Friday, August 10, 2007

Steroids Week, Part Two

I had originally intended to split steroids week into three parts, but then two things happened. First, I posted a lot of "bonus" content (if by "bonus," I mean, "reactionary"). Secondly, I remembered that I hate talking about steroids. So I've decided to roll my final two posts into this one, perhaps longer, post.

Essentially, I want to cover two topics. First, what can we say about the offensive era we live in and how much if it is driven by steroids? Second, what do I think about steroids and steroid users on a personal level.

As many of you are no doubt aware, from about 1995 through the current year, baseball has been on somewhat of an offensive kick. What you may not know is that the current offensive levels aren't entirely unprecedented. Baseball is always going through transitions between eras of more or less scoring. I expect this trend will lessen some as baseball tries to regulate its product more heavily. However, historically, the current level of offense is not highly unusual.

So what is the cause of this offensive boom? Good question. Let's examine the possible reasons and their likelihood of significance.

1. Steroids

You know all about this one, so let's get it out of the way. Essentially, the argument goes that athletes are bigger and stronger than they once were because of steroid use and therefore they are hitting better than ever.

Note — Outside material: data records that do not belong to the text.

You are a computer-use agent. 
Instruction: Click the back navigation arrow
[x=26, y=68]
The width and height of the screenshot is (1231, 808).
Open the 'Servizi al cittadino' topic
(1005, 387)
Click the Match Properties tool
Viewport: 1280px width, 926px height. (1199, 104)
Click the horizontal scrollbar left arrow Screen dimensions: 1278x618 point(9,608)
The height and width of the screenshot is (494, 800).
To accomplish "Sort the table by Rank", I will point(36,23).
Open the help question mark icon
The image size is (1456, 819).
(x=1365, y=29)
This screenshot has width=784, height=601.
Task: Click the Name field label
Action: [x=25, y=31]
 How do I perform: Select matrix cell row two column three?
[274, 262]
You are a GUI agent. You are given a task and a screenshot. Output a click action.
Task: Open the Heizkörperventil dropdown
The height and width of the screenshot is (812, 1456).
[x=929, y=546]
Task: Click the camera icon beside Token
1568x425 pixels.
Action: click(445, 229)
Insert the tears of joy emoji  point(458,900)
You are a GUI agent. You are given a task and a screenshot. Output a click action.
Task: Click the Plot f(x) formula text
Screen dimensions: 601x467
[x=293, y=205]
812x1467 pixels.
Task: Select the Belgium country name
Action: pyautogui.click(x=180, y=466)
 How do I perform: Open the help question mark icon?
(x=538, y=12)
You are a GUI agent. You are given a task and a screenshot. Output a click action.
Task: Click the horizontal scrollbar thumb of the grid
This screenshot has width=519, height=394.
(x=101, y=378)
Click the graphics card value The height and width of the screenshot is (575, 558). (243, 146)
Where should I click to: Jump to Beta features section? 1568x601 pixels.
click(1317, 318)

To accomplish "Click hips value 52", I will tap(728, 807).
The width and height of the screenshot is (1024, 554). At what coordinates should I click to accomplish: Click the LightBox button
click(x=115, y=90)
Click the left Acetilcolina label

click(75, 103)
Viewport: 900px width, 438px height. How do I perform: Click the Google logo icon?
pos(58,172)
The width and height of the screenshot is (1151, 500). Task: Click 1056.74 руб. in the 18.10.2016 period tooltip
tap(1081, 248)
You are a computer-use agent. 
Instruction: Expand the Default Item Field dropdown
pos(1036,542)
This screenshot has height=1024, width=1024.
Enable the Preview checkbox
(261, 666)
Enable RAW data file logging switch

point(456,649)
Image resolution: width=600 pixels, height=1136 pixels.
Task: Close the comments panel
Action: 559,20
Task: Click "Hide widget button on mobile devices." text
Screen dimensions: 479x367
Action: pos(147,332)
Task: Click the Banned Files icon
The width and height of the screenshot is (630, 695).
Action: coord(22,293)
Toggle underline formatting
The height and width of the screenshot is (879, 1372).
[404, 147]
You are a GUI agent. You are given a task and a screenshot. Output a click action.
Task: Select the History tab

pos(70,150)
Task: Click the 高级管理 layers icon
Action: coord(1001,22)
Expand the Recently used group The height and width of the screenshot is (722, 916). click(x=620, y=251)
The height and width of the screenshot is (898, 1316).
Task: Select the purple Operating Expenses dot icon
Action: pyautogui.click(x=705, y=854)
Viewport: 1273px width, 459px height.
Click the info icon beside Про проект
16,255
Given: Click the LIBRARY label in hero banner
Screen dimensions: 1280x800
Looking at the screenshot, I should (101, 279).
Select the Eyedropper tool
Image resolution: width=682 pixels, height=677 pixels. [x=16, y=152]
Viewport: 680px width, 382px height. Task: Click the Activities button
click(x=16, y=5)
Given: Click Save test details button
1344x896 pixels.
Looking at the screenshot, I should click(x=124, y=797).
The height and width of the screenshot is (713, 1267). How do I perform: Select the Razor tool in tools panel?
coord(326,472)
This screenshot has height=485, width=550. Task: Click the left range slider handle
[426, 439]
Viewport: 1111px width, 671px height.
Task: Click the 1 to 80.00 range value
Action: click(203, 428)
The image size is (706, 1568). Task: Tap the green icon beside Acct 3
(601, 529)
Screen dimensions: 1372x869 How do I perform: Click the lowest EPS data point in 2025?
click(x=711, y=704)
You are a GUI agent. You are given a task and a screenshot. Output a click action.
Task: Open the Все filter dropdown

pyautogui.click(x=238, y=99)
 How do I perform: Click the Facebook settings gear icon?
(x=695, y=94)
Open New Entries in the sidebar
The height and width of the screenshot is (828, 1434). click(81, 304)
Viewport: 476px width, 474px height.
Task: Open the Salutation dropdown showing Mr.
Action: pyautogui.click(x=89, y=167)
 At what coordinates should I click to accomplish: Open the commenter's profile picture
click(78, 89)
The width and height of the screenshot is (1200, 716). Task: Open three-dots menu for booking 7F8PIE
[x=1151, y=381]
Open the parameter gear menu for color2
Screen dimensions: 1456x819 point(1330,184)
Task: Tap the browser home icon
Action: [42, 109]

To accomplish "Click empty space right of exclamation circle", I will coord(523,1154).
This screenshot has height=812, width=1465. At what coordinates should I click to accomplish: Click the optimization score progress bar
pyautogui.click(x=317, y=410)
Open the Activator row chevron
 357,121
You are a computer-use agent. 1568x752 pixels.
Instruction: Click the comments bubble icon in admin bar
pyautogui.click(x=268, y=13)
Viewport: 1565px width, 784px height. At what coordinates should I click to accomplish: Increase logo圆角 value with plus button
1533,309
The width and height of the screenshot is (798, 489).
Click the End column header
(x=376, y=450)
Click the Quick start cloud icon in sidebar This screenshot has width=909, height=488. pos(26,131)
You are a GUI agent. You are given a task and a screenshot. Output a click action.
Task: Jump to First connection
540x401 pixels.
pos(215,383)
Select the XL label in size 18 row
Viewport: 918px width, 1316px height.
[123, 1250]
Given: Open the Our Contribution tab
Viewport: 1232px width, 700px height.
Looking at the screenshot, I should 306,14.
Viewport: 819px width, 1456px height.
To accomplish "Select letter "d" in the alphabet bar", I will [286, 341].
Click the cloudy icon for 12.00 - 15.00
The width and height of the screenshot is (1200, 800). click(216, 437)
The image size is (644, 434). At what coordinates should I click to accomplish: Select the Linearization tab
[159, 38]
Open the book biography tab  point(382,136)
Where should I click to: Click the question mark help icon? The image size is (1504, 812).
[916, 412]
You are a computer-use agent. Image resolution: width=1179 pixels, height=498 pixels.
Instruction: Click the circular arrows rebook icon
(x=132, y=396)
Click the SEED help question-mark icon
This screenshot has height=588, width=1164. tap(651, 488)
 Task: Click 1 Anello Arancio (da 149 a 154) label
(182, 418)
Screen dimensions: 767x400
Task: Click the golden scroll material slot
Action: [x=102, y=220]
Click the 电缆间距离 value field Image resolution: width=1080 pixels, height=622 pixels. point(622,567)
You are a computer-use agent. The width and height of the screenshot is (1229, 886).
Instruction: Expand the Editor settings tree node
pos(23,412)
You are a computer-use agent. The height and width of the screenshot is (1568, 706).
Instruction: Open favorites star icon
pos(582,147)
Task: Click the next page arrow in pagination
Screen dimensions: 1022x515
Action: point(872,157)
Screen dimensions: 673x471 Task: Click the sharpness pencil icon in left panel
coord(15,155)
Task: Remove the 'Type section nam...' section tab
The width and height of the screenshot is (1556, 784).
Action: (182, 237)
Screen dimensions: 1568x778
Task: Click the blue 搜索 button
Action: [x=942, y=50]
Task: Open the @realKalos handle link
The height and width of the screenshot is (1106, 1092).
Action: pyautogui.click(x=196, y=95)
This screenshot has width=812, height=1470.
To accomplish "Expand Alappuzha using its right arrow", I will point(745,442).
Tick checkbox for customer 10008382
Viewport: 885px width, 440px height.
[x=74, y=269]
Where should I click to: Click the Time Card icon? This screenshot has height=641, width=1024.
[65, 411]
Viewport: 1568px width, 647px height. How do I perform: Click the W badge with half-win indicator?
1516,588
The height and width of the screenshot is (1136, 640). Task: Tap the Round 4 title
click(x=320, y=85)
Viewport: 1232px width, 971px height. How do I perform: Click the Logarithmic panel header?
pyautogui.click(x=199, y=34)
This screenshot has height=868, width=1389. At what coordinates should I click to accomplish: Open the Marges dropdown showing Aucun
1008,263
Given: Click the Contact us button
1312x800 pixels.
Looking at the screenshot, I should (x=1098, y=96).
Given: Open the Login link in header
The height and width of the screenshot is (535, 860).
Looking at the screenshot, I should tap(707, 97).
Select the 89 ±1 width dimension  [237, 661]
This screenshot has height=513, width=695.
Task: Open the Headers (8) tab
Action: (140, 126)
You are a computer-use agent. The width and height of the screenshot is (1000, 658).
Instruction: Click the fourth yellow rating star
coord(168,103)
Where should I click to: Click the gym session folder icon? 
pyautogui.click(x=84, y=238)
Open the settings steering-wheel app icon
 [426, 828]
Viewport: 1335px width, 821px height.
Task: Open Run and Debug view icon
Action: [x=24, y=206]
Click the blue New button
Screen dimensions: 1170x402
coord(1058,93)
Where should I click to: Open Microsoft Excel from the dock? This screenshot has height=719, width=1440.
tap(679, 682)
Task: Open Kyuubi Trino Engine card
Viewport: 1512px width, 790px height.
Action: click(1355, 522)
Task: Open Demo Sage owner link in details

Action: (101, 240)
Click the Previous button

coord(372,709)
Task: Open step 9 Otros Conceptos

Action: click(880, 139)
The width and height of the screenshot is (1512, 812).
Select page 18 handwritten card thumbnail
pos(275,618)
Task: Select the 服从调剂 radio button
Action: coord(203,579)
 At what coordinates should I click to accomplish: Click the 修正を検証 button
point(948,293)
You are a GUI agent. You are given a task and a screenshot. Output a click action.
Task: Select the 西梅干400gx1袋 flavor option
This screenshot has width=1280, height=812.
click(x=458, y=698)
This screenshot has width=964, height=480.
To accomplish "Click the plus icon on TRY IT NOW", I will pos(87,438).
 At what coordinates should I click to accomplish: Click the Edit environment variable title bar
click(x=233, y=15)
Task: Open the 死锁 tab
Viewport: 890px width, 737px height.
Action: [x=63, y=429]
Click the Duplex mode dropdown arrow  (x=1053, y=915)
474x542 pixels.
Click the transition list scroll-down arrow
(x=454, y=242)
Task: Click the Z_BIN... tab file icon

I have no doubt that some baseball players have done steroids. I have no doubt that steroids make you stronger and that this will help you hit ball hard. I have great doubts that this effect is significant, relative to other factors. The truth about steroids, the one thing that must always be kept in mind, is that:

We just do not know what the effect of steroid use is on one's ability to hit a baseball.

Strength and baseball power are not perfectly related. The key with hitting for power is the efficient transfer of energy from your muscles to the ball via the bat. This requires the ability to make contact, proper mechanics, and, yes, some physical strength. Of these, physical strength is probably the least important when it comes to hitting a baseball hard.

2. Weight Lifting

While we're on the subject of strength, it's worth pointing out that not only is it hard to separate the effects of strength from other aspects of hitting, it's also almost impossible to separate the effects of weight-lifting without steroids from the effects of weight-lifting with steroids, with respect to baseball players.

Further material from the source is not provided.